The analysis of Dr Jagan’s Marxism is another important aspect of the narrative. On the one hand his Marxism is used as proof that his was not a praxis based on race and ethnicity. Hence, Indians supported the PPP and Dr Jagan from a class perspective. Even when the Indian appeal is acknowledged, as Mr Boodram did in his letter, that appeal is confined to the working class Indians with no mention of elite Indian support. The other aspect of the narrative on Dr Jagan’s Marxism is the reframing of his legacy in pragmatic terms, which is the hardest sell. In fact, it was Dr Jagan who constantly criticized the WPA for not being true to scientific Marxism and who was part of the orthodox communist movement. But the construction of Dr Jagan and the PPP as the independent Marxist, which incidentally was how the WPA described itself in its programme and constitution, is part of the narrative of justification. This is where Boodram’s projection of Dr Jagan’s non-dogmatic Marxism comes from. In relation to Rodney and the WPA there is silence on their Marxism but emphasis on their Black Nationalism.
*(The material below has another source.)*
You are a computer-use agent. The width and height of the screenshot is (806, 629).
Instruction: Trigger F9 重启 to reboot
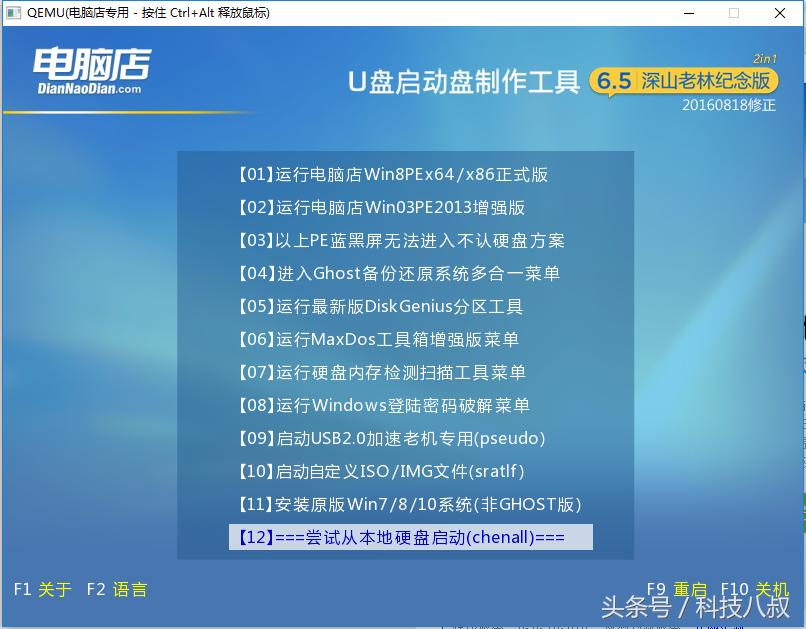pyautogui.click(x=677, y=590)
The notion of the guilty race is what drives another aspect of the Indian narrative – the call for the PNC to apologize. Apologize to whom? Not African Guyanese, because they did not suffer under the PNC. So it must be to Indian Guyanese. In our ethnic context such an apology would serve the purpose of admitting to ethno-racial guilt – the guilty African apologizing to the innocent Indian. My own preference is for a joint PPP-PNC apology to Guyana.
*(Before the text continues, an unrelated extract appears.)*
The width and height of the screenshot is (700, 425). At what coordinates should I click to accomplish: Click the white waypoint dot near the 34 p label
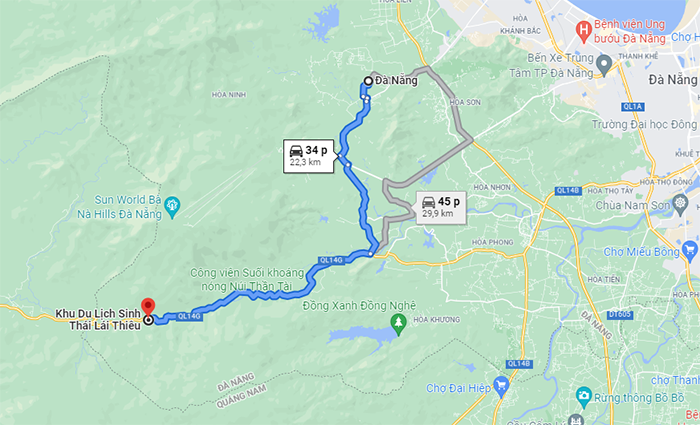(348, 165)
The larger implication of this narrative on Jagan-PPP and Rodney-WPA for ethnicity and race in Guyana is instructive. If the PPP were the leaders of the resistance to the PNC then Indians are the ones responsible for freedom. This fits into the historical narrative of the African as anti-progress. It was the Indians who saved the post-emancipation economy while Africans fled the plantation, the African police shooting Indians who protested colonial oppression, the Africans in the pre-1955 PPP not making sacrifice for the party and the struggle. The African becomes the obstacle to freedom. They are written out of positive history. Their history is a history of guilt and violence, never a history of freedom struggle. They could not have fought the PNC because the PNC was Black and even when non-PNC Africans emerged they were trapped in Black Nationalism. Burnham is Satan, with nothing virtuous. Kwayana is humble but a racial devil. Rodney is bright, but with no political substance or common sense. Never mind they opposed each other, they are all from the same violent, bullying history and culture.
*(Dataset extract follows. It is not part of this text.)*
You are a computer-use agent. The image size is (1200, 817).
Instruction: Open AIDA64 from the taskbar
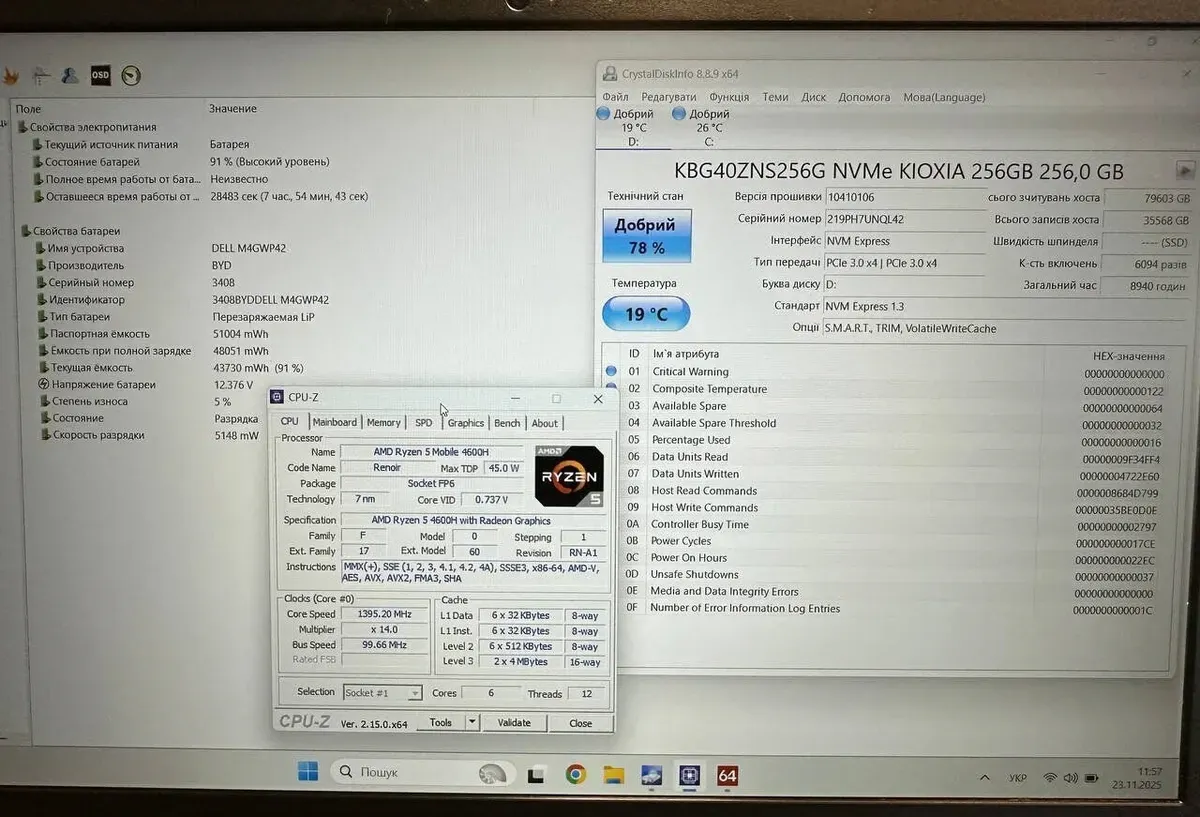point(727,775)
Those of us who grapple with race and ethnicity outside of the confines of the race-based parties have a delicate balancing act – how to be critical of the party without condemning the race or how to defend the race without condoning the excesses of the party. This, to my mind, is what Ravi Dev is grappling with and on which Freddie Kissoon is pressing his buttons. But at least Ravi is grappling with it. Unfortunately for Mr Boodram he leaves no doubt about where he stands – Indian vanguardism in the guise of comparative party strength and relevance. His treatise is not about the examination of political events and actors but about the construction of truisms in pursuit of that vanguardism. It is what Kwayana once called “war propaganda.”